This may give you a idea of date range which seems 1830'ish to 1850's (??????)
This one sold at Bonhams recently (June 2012)
A French Louis Philippe era officer's sword
circa 1830-48
Slender 30 inch blade of hollow triangular section with 12 inch blued and gilt panel engraved with conventional motifs and maker marked SHF (Simon Helvig et Fils) above the hilt. Brass hilt comprising oval shell molded with rooster and banners; knucklebow with foliage and lion's mask; pommel in the form of a crowing rooster. Grip with mother-of-pearl plaquettes.
Condition: Blade showing minor spotting, the blued and gilt decoration faded. Hilt fine and showing traces of silver plating.
Granted, this was from a Bonham auction but I could point toseveral threads at SFI and again, dozens of listings attributing the SHetFils to Helvig. The thread # is 110360-SHF-(simon-helvig-et-filles)-sword&highlight=hoppe

See my inquiry post #6 in that thread and following replies.

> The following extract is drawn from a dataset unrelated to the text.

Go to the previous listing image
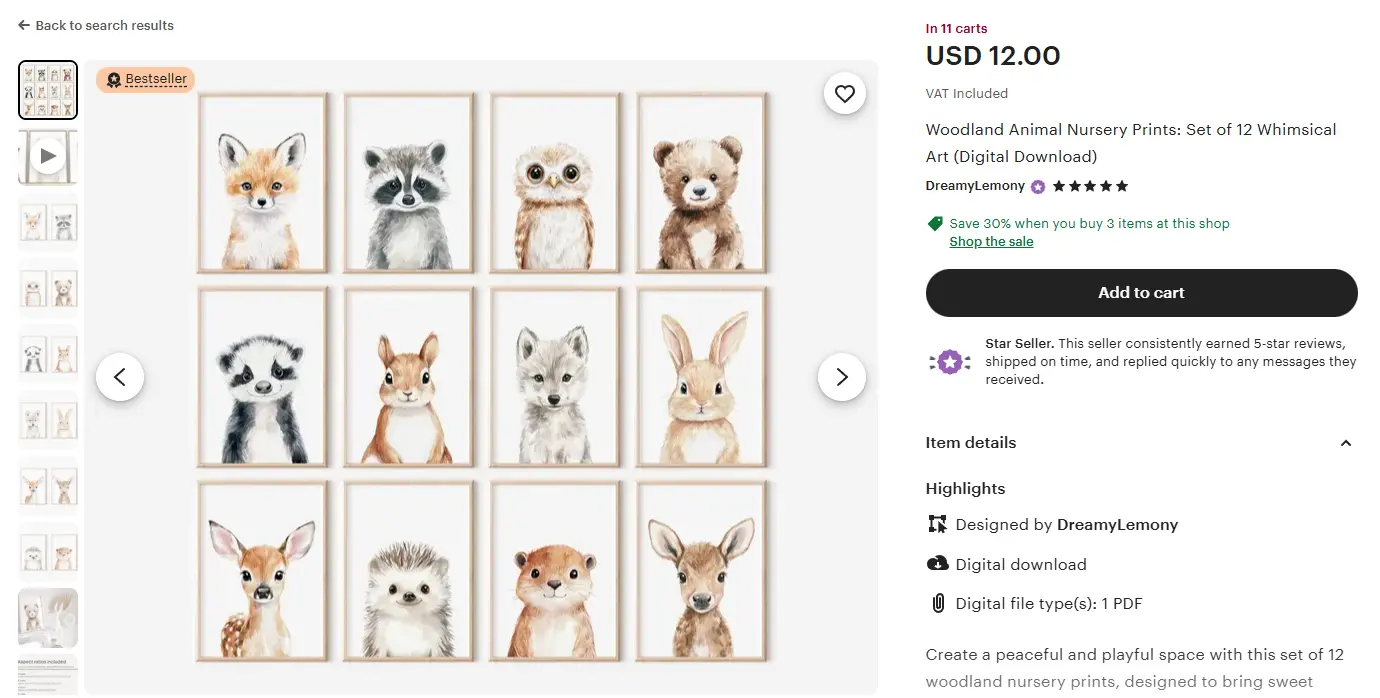Viewport: 1380px width, 698px height. coord(120,377)

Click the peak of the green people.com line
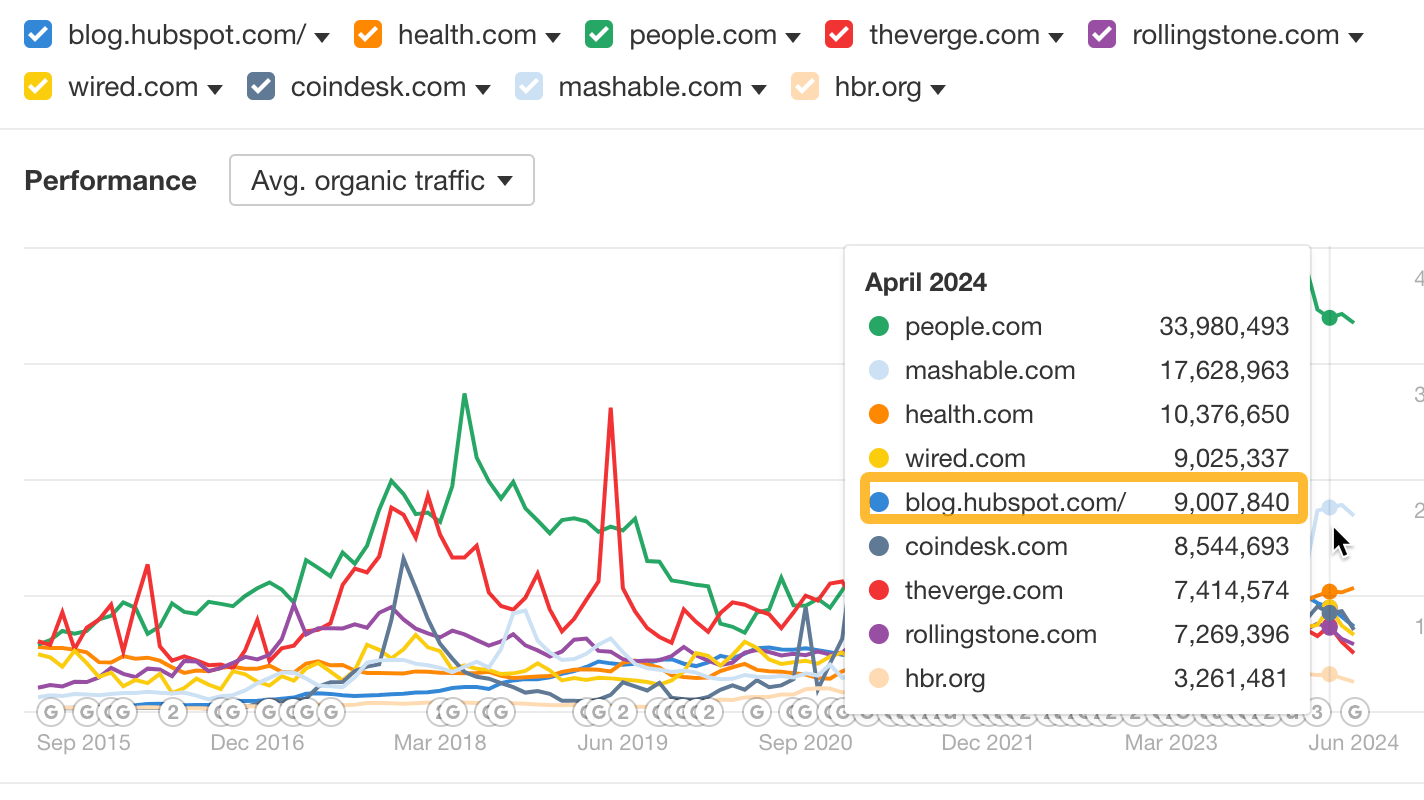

I approached this at SFI a few years ago and the contention was that Hoppe did not use the mark we see on this blade above, indeed dozens I have archived as blades meant for the US (eaglehead pommel swords). Others insist the book plate shared above is correct. Honestly, it would not be the first disagreement but it is a mark SHetFils and SH for a ciouple oof decades and while the jury still seems to be out and a very divided opinion, Helvig is how I approach the mark, vs Hoppe. Helvig in Alsace and Hoppe in Soingen.